# WHAT THE TASK REQUIRES:
In the records below, one line contains "1165x529 pixels. Task: Click". Print that line and every line after it exactly, down to the final one.

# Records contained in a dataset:
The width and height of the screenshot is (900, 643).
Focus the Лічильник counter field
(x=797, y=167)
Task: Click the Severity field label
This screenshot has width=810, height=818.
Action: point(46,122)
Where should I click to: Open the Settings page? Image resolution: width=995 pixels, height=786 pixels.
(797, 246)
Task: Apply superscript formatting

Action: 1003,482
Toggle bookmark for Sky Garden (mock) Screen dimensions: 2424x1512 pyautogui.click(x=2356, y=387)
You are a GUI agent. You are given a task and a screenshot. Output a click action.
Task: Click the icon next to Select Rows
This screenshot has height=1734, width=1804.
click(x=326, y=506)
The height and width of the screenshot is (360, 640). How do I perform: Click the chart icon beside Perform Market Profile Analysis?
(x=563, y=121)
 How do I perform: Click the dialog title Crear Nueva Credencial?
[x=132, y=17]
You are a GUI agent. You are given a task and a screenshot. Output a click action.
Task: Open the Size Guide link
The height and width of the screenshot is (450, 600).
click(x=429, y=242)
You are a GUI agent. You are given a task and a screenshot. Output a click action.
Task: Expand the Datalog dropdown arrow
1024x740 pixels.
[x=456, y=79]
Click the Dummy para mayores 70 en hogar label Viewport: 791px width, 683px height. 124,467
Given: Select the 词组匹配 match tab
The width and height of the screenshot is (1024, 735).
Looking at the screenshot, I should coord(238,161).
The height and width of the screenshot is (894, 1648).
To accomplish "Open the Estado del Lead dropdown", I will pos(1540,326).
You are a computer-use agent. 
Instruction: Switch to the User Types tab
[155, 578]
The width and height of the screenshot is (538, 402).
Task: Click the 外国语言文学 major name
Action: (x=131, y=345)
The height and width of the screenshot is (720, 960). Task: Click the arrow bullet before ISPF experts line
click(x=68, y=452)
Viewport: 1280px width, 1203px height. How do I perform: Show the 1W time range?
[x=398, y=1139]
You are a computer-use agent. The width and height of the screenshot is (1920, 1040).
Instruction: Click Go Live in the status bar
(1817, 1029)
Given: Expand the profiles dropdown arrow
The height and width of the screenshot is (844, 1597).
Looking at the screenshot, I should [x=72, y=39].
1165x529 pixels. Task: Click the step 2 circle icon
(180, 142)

# SOLVED PROBLEM:
1165x529 pixels. Task: Click the step 2 circle icon
(180, 142)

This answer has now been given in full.